なぜ損切りしなかったのかと思われるかもしれませんが、普通のサラリーマンが株式を保有する場合、毎日株価を確認しているわけではありませんから、現実問題として機動的な損切りなどできません。気づいたときは大幅な含み損の状態となってしまい、塩漬けするしかなくなるのが現実です。私の場合も「えらく株価が下がっているじゃないか」と思って久しぶりに証券会社のサイトにログインして初めて含み損がマイナス78%になっていることに気づきました。さすがにこれだけ含み損があると笑えます。同時に、「売らなければ損は確定しない。当面は塩漬けや!」と居直って、現在にいたるわけです。
お恥ずかしい話ですが、そこからいろいろと学ぶこともありました。まず、どんなに含み損があろうが売らなければ損は確定しないということです。塩漬けは個人投資家の特権です。それと、リスク許容度の範囲なら、どれだけ損をしたって、生活は破綻しないということです。私の場合、リスク資産と無リスク資産の割合はだいたい50:50となっていて、生活防衛資金も生活費の2年分を用意しています。だから投資で多少の損が出ても日々の暮らしに支障はありませんでした。株で含み損を抱えたことよりも、リーマン・ショックのときは勤務先が倒産の危機となり、ボーナスが一律5万円しか出なかったり、給与も2年間にわたって10%カットとなったことの方がダメージは大きかった。当時は株の含み損よりも、年収減少にどうやって対応するかの方が大問題でした。
相場は上がることもあれば下がることもあります。儲かるときもあれば損するときもある。いちばん大事なのは、無茶なリスクを負って、市場から退場しないようにすることです。そのためには、やはりリスク許容度の把握が大事なのです。それさえできれば、あとは大らかで柔らかな精神で投資することができます。そういう鷹揚さが投資には欠かせないのではないでしょうか。個別株投資は続けながら、インデックス投資を始めたのも、より大らかな気持ちで投資を続けたいと思ったからでした。

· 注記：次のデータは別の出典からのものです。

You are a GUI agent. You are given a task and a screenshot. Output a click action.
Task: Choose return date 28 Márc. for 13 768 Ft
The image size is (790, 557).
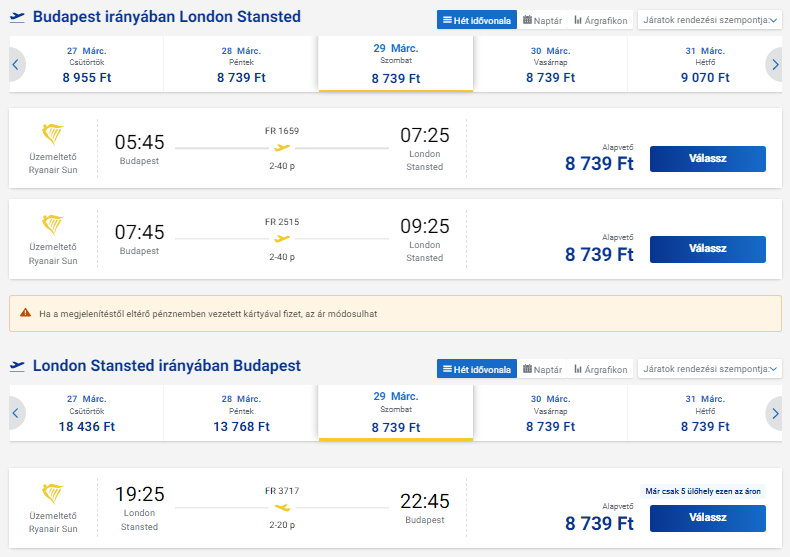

最近、後輩などが「株でもやろうかな」といいだすことが多くなりました。私は「それは、いいことだ」といってあげるのですが、同時に「でも、株は損することもあるよ。君は含み損マイナス78%に耐えることができるか?」とも言ってあげます。現在のように上げ相場しか知らない人が投資の世界に参入してくるケースが増えると、下げ相場を経験している人が、ちょっと恥ずかしい体験をオープンにすることも必要でしょう。前車の覆るは後車の戒めですから。
追記
私がこの記事を書こうと思ったのは、いつも楽しく読んでる夢見る父さんのブログの次の記事を読んだからでした。
資産の75%を失った思い出(夢見る父さんのコツコツ投資日記)
さすがに夢見る父さんにはかないません。私もこれくらい大らかで柔らかな気持ちで投資を続けたいものです。